Estabilidade. Sim. Penso na estabilidade certamente, e não sou tão pirado a ponto de não saber a falta que faz um dinheirinho contado, pingando na conta bancária todo final de mês, capaz de dar vazão a nosso luxo, nosso consumismo e nossos prazeres mundanos. Sim, claro! Gosto de viver bem, comer bem, e, sobretudo, ler bem! Para isso necessito de grana, é claro! Mas me pergunto se a estabilidade que procuramos ao nos adequar no modelo societário da vida de um funcionário público, segundo o paradigma legal do direito administrativo, ao menos eticamente nos leva de verdade a uma estabilidade psíquica, uma estabilidade espiritual, uma tranquilidade de alma, como pensaria Aristóteles na Ética a Nicômaco, ao falar da virtude da temperança. No caminho inverso traçado pelos meus pais para minha vida, não obstante ter abocanhado o troféu dos privilegiados com um cargo público, ao mesmo tempo sempre procurei singrar horizontes diferentes, os horizontes da academia, os horizontes da tese.

"O homem é produto de sua liberdade" diria Sartre, e dessa liberdade podemos colher frutos tão acolhedores, quanto desalentadores, isso é verdade. Não há garantia de nada na insegurança de nossas escolhas. O futuro é incerto, assim como nossas decisões futuras também. Isso me faz lembrar uma passagem bíblica em Eclesiastes, que diz: "prepara-te para os dias ruins e aproveita os dias bons, pois somente a Deus cabe saber de teu futuro". O futuro a Deus pertence, para quem acredita, e é por isso que o futuro é tão magnético, tão misterioso, tão atraente, tão hipnotizante. Por não sabermos de nosso futuro, para uns, isso é motivo de cautela, de preparação, de vigilância redobrada, e assim, qualquer caminho que opte pelo mero sinal de instabilidade, pode ser visto como um gesto de loucura, uma porralouquice, ou como diz meu velho pai: "formiga que quer se perder, cria asas". Não estamos preparados para a insegurança do futuro e uma certa ética protestante calvinista nos chama a ser diligentes, a sempre não esquecer do passado para projetar o futuro, a poupar, a guardar víveres para a incerta jornada dos tempos vindouros. Tudo isso é válido, eu não recrimino, mas não deixo de observar que, em certas opções de vida, muitas vezes pessoas como eu deixam de abraçar alternativas de projetos que realmente sonham (pois me permito sonhar), tão e simplesmente por vivermos uma realidade social de fome e desemprego tão medonha, que o instinto de sobrevivência pesa mais que os ideais. E nessa hora, de estômago vazio deixamos as ideias de lado, ou a menos os postergamos por um bom período de tempo. Até quando??

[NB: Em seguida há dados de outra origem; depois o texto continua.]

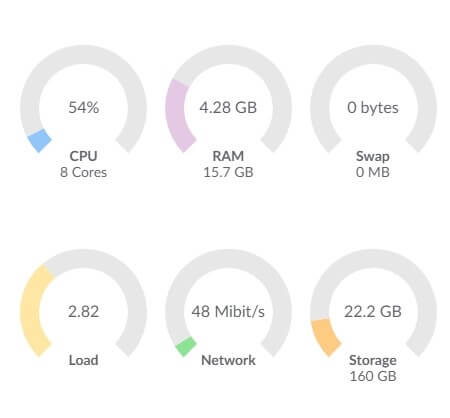
Task: Click the 48 Mibit/s Network value
Action: [x=228, y=312]
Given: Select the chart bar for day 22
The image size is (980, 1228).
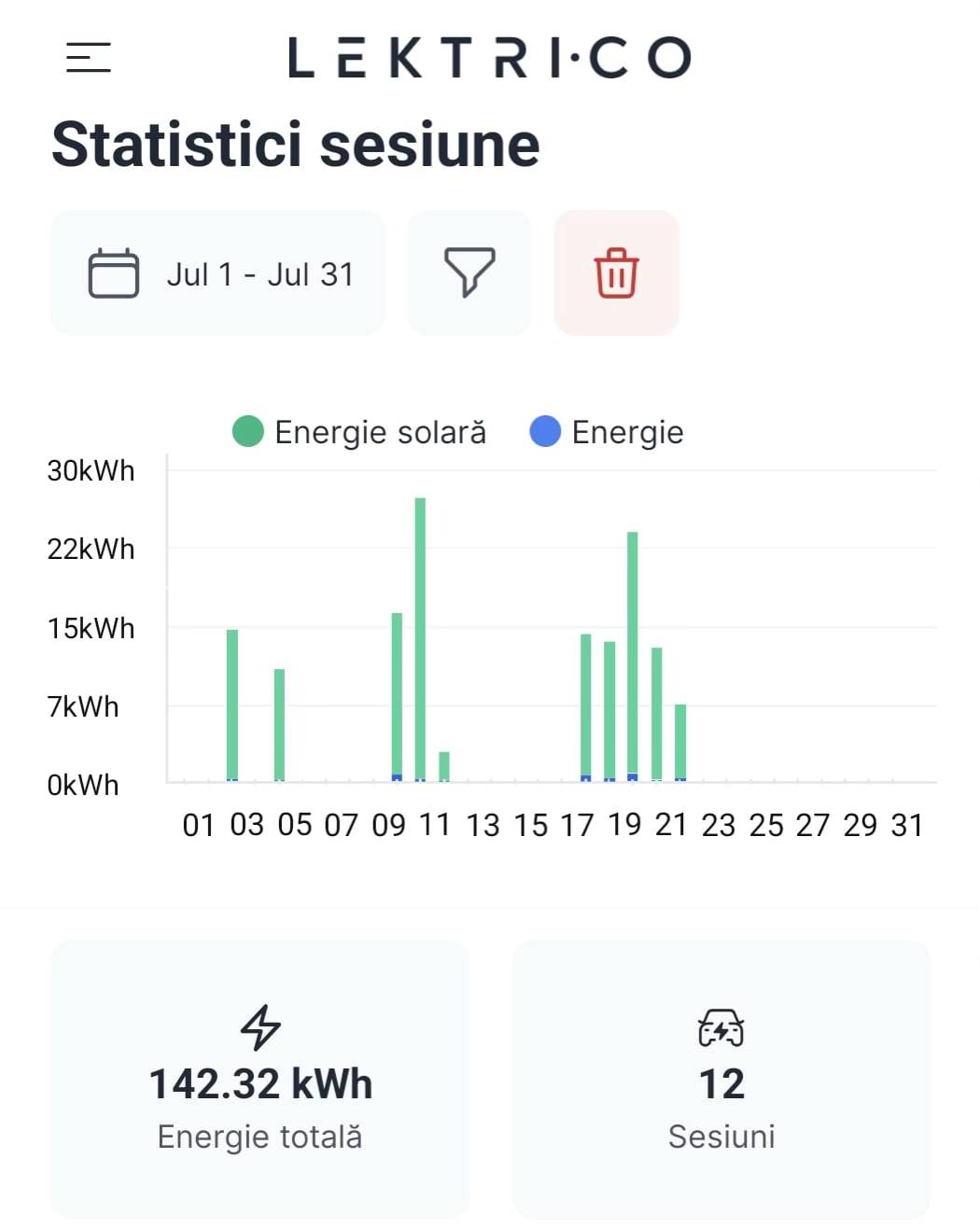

Entendo ser o meu projeto de vida uma verdadeira tese, onde eu mesmo acabei por fincar as hipóteses, colocando-a agora à prova, diante da banca examinadora do destino. Não tenho a menor ideia para onde irei e do que farei no futuro, e nem até quando estarei vivo, e por isso que essa incerteza me deixa mais confiante quanto ao meu agora. Sei do que vivo, sinto e cheiro, e do que já vivi; mas como diria Rubem Alves, encontro-me ainda aberto a novos odores, novos sabores, novos jeitos de amar, sofrer e observar a vida. Talvez seja por isso que minha trajetória de nômade tenha sido tão oscilante, mas ao mesmo tempo fascinante, entre períodos de maior estabilidade num local, e de menor, dependendo das opções que fiz em minha trajetória. Nesse sentido amores vieram e partiram, novos amigos chegaram, outros antigos desapareceram e outros mais antigos ainda foram reencontrados. Apesar de não ser, cronologicamente, um homem velho, já aprendi a contagem e as respostas do tempo, transformando-o também num veho amigo. Por termos essa característica de sermos temporais, é que nós humanos paramos às vezes, como faço agora, para estabelecer minha humilde reflexão com todos aqueles que queiram compartilhar. O tempo ajuda a maturar as teses, o tempo oferece os subsídios para que possamos remontar nossa própria história. Que venham os desafios! Que venham as indefinições!Mas que, a partir delas, venham as escolhas! Um grande abraço a todos!